Após 40 anos de MNU, em entrevista, Mestre Lumumba fala sobre política, protagonismo negro no fazer cultural e faz um convite especial para criação de um espaço de encontro que será inaugurado nos dias 11 e 12 de agosto no Centro Cultural Butantã em São Paulo

Texto e entrevista / Vanessa Cancian
Imagem / Facebook Mestre Lumumba

O sorriso estampado no rosto. A sensação de que segue cumprindo sua missão designada pelos seus ancestrais. Os dreads já branquinhos mostrando a experiência de uma vida que segue muito bem vivida. A cabeça a mil, cheia de ideias e o corpo com disposição para tocar, dançar e louvar aos orixás por meio de uma música que ecoa resistência e luta. A frase que repete: “O melhor da minha vida eu estou fazendo agora”.

Quando perguntam quem é essa pessoa, o que não falta para mestre Lumumba são histórias para contar e seguir contando sobre sua vida. Um guerreiro da cultura negra, do candomblé e da luta pela sobrevivência do povo negro no Brasil.

Benedito Luiz Amauro, filho do orixá Ogum, é fazedor de tambores (Oni-lu), conhecedor dos mistérios do ofício milenar da percussão, além de poeta e compositor. Viveu e aprendeu de perto com Mestre Didi, sacerdote máximo do culto aos ancestrais.

Com mais de 300 composições escritas, suas letras somam mais de meio século de influências e experiências musicais. Foi do teatro e contemporâneo ao Leminski, mas a sua poesia mais forte segue sendo construída por meio da sua história.

O mestre é uma representação da cultura viva afro-brasileira. Mobilizador cultural nos lugares por onde passa, ele fala em entrevista exclusiva ao portal Alma Preta sobre sua trajetória nos 40 anos de MNU, sobre a importância do protagonismo negro reescrevendo a história na resistência das nossas culturas.

“Eu estou aqui porque sou imortal, os mortais morreram”, fala rindo Mestre Lumumba. No auge dos seus 72, ele inicia mais uma jornada em busca de criar um espaço permanente de resistência e de cultura negra, permeado pelo encontro dos sonhos das pessoas que por ali passarem.

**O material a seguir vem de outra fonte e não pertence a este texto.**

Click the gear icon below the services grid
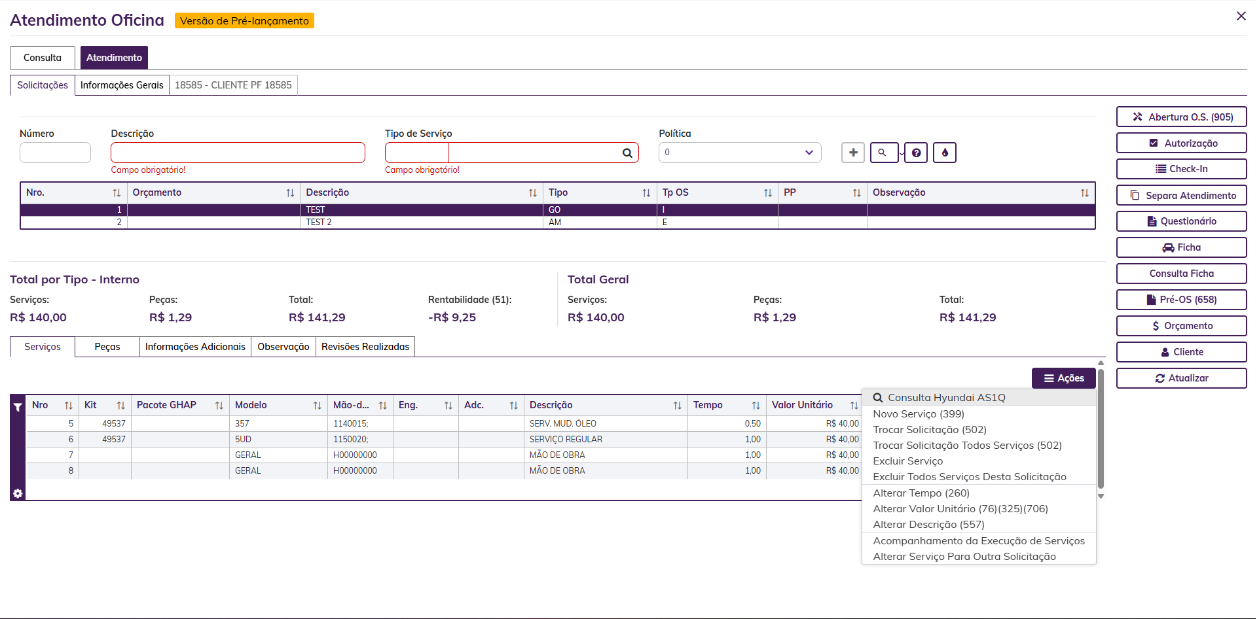 (x=17, y=493)
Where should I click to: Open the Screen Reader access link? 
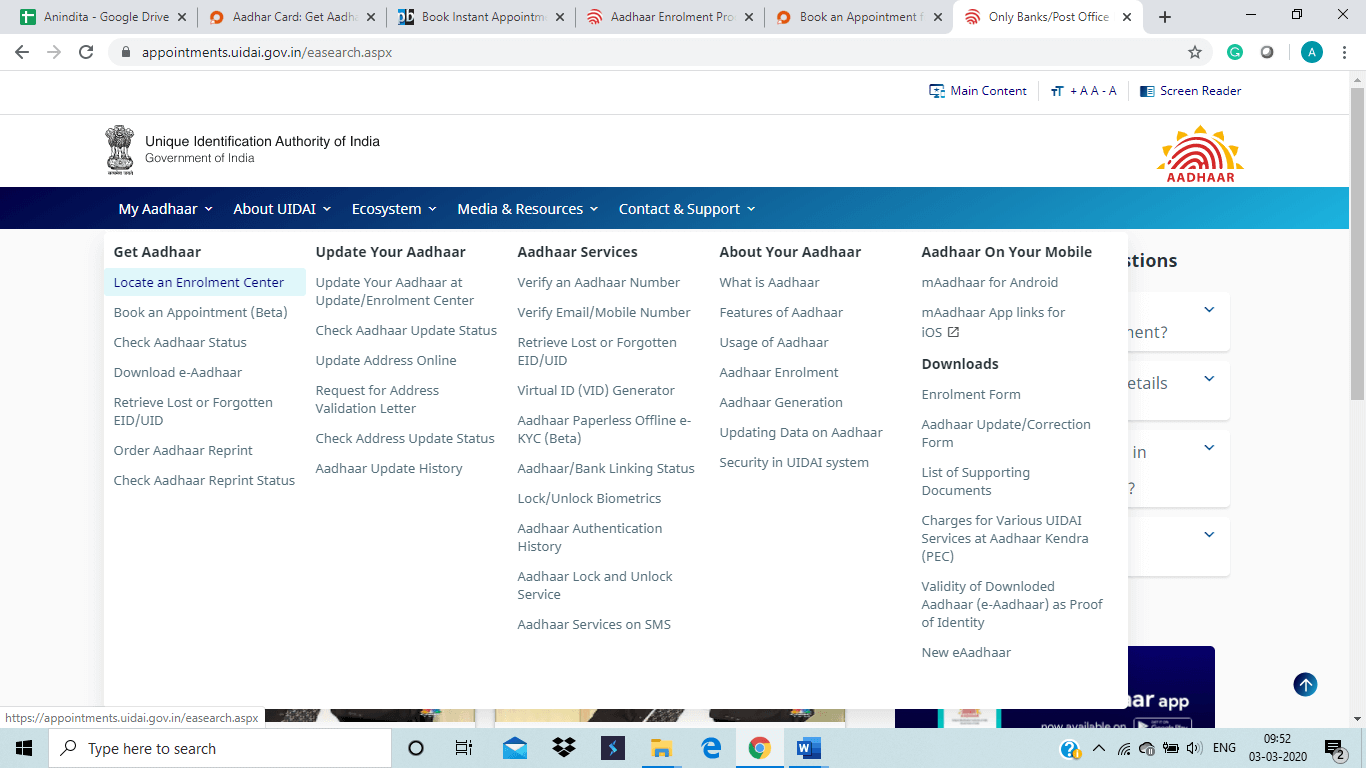coord(1190,91)
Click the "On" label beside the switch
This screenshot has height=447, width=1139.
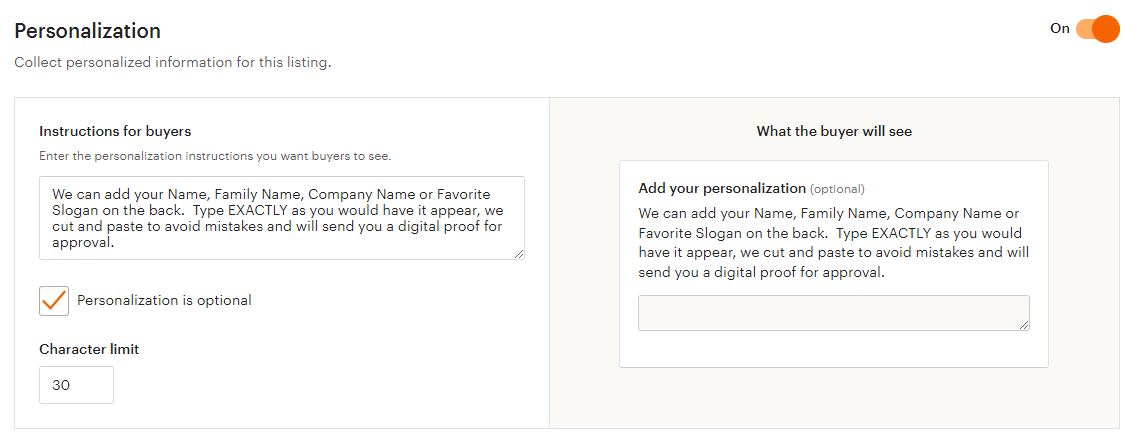point(1060,29)
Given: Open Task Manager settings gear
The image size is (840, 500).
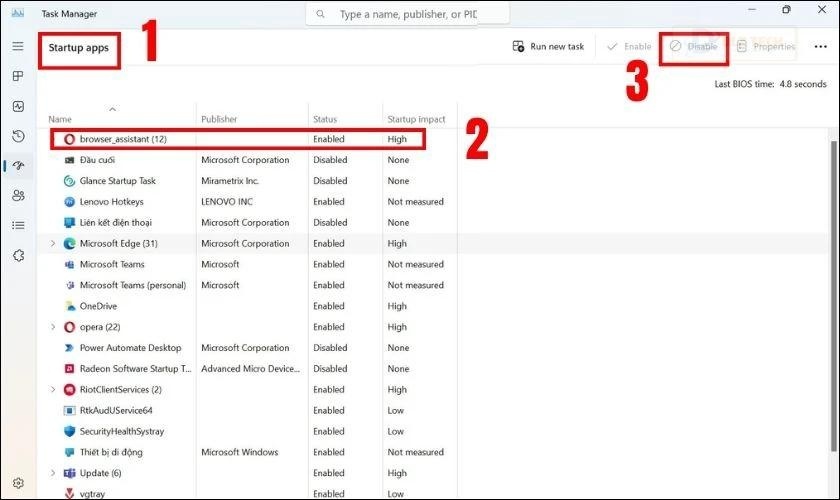Looking at the screenshot, I should (18, 483).
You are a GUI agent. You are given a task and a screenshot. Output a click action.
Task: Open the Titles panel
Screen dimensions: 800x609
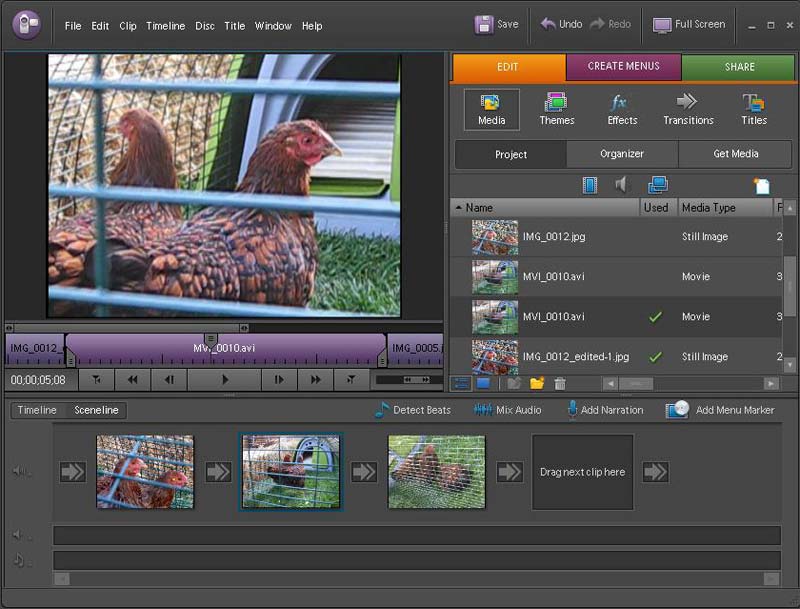pos(754,109)
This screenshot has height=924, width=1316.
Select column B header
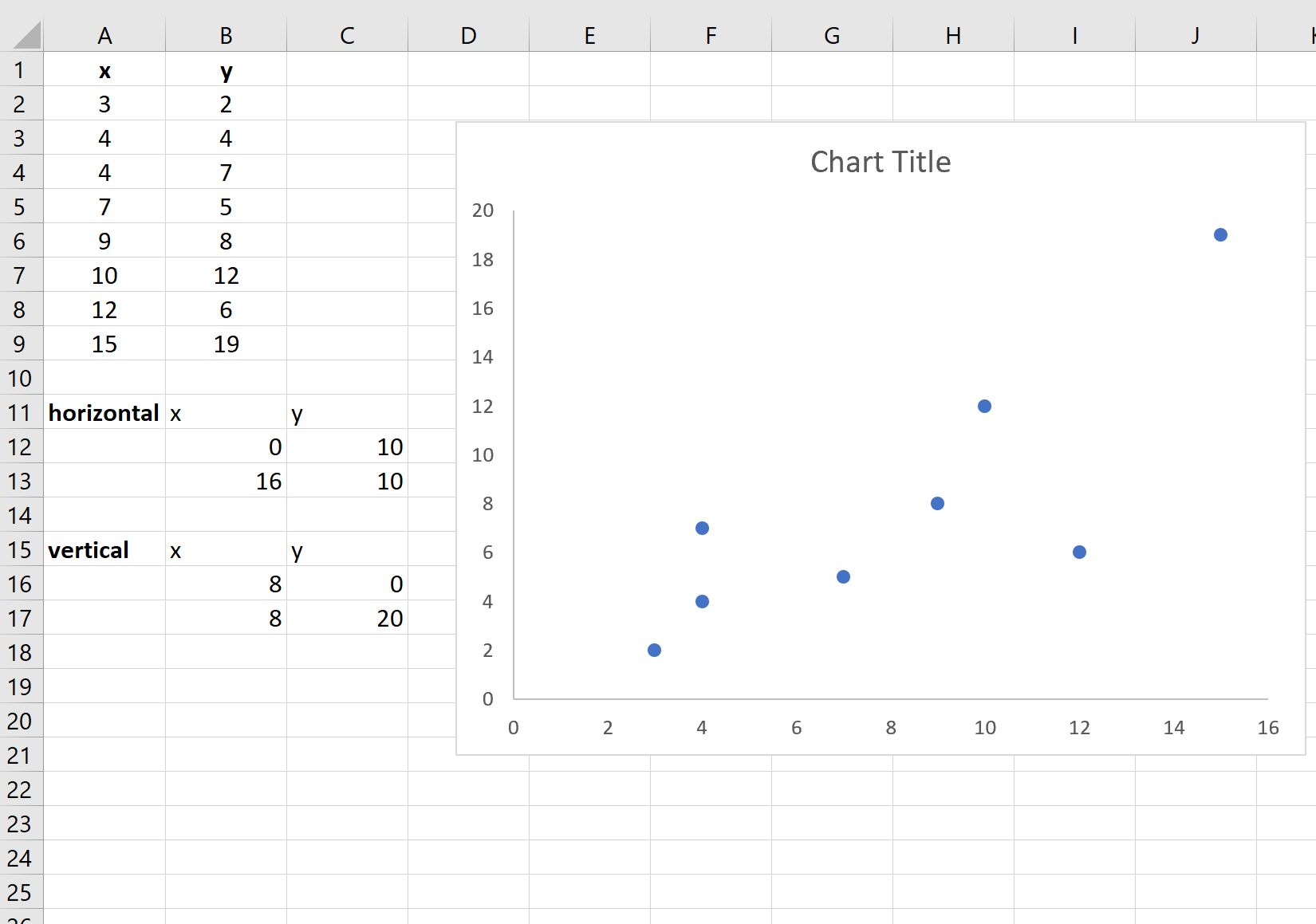[x=226, y=35]
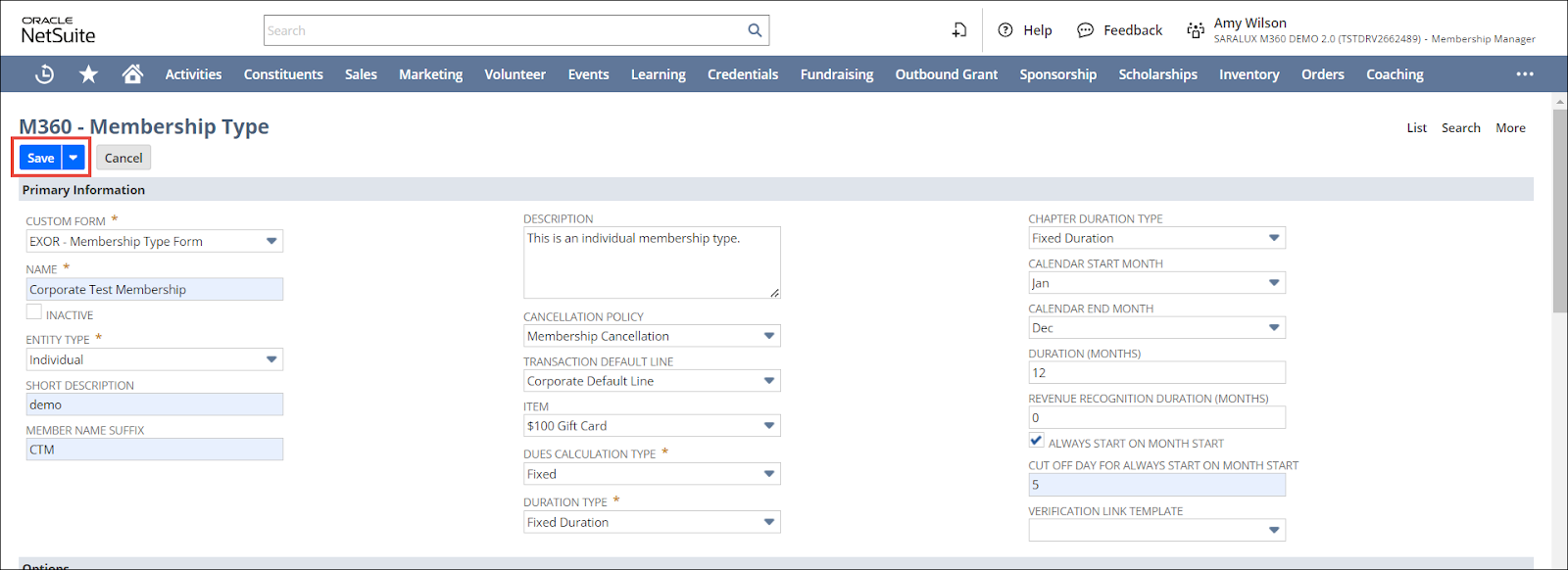Uncheck Always Start On Month Start
This screenshot has height=570, width=1568.
click(1037, 441)
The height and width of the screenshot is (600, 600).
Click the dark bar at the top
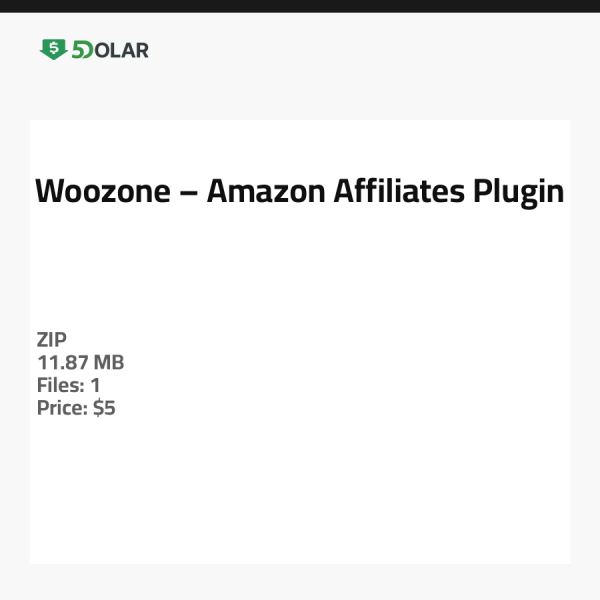[300, 6]
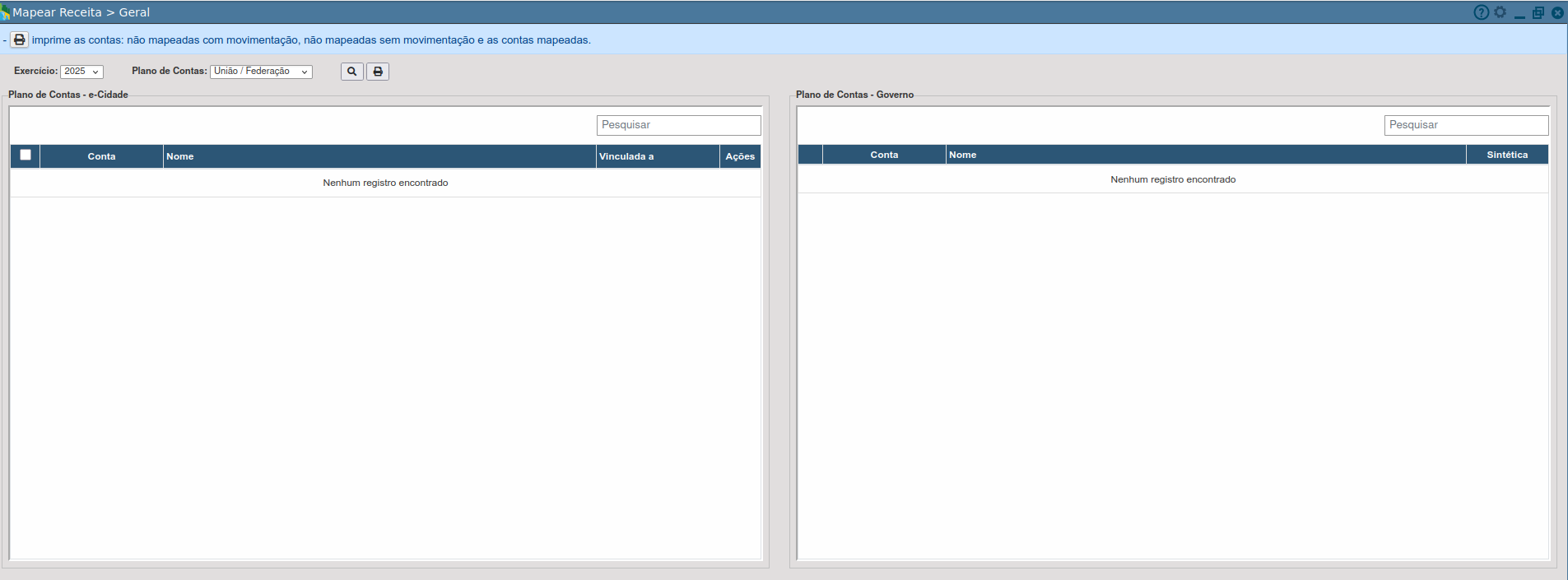
Task: Click the e-Cidade logo in the title bar
Action: click(6, 12)
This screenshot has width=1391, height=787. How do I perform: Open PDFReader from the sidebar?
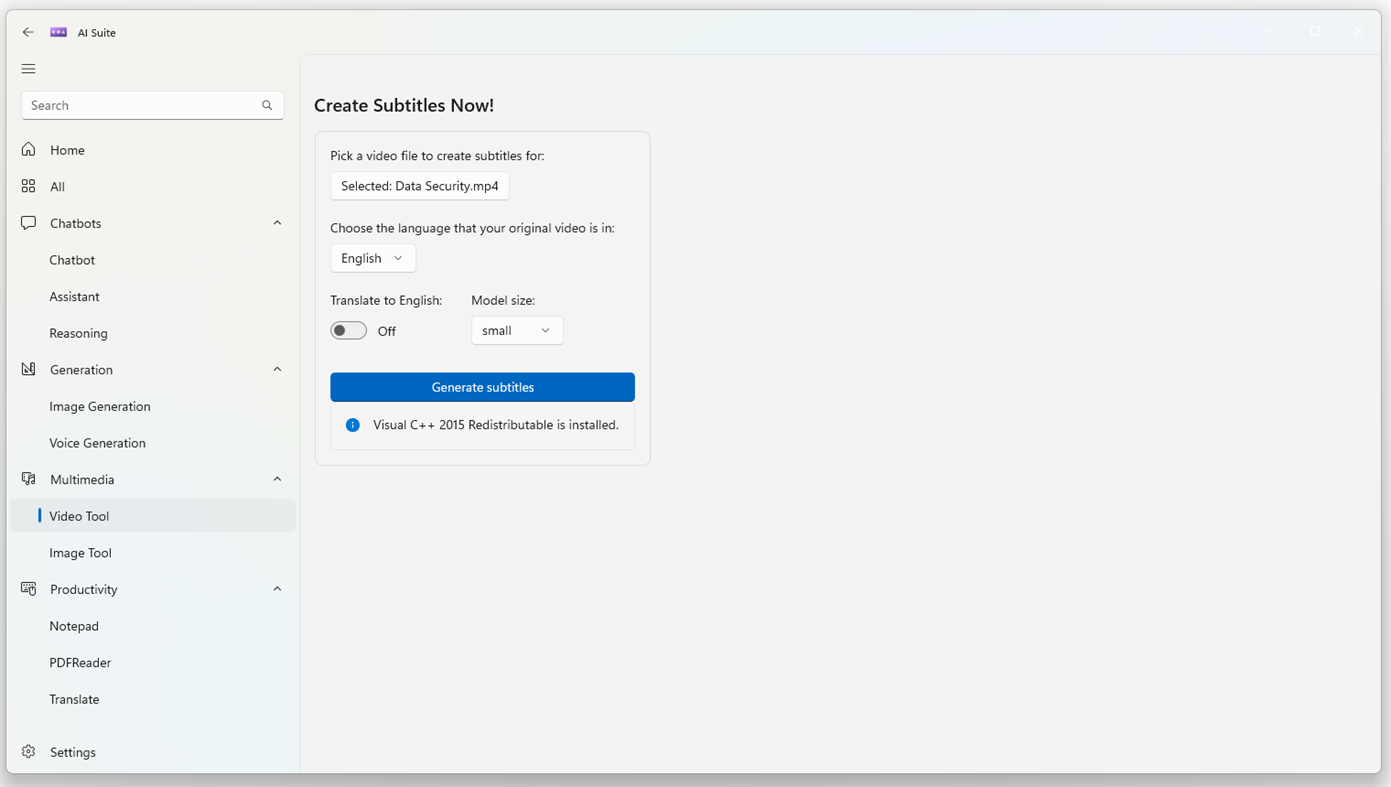click(79, 662)
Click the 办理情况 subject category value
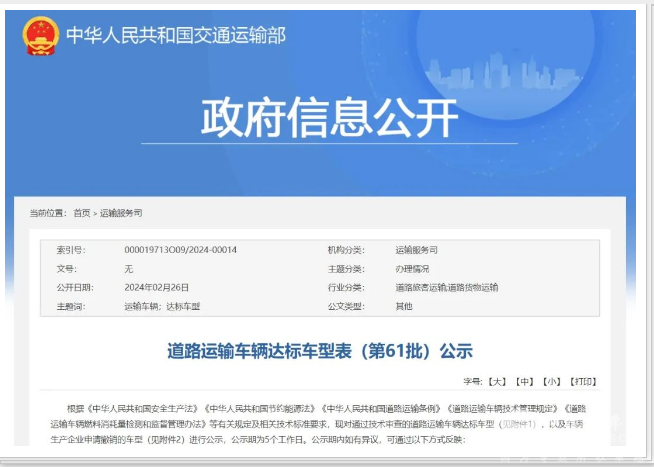Image resolution: width=654 pixels, height=467 pixels. pos(412,269)
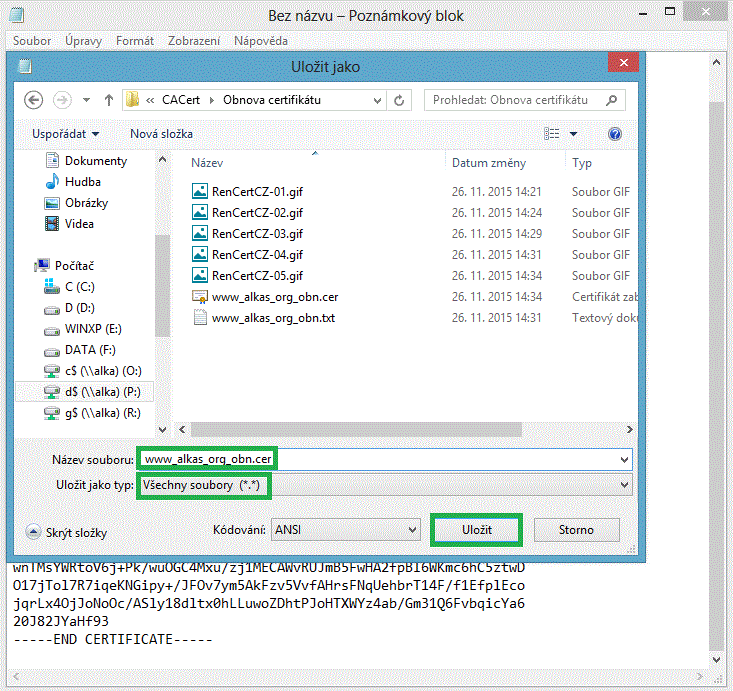
Task: Click the Back navigation arrow
Action: coord(34,100)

O evento marcado para acontecer nos dias 11 e 12 de agosto no Centro Cultural Butantã irá lançar a cerveja artesanal afro-brasileira Otim’Bé, junto com um show musical do mestre com músicos convidados e performance artística da Cia Os Crespos. No domingo, dia 12, haverá uma oficina de construção de tambores. Necessário fazer inscrição prévia pelo link.

 

“Vamos curtir a possibilidade de sermos nós mesmos, nos anseios, nos sonhos”, diz o mestre ao convidar as pessoas para esse grande encontro.

Vanessa Cancian: Recentemente o senhor foi um dos homenageados nos 40 anos do Movimento Negro Unificado (MNU), como se deu essa história?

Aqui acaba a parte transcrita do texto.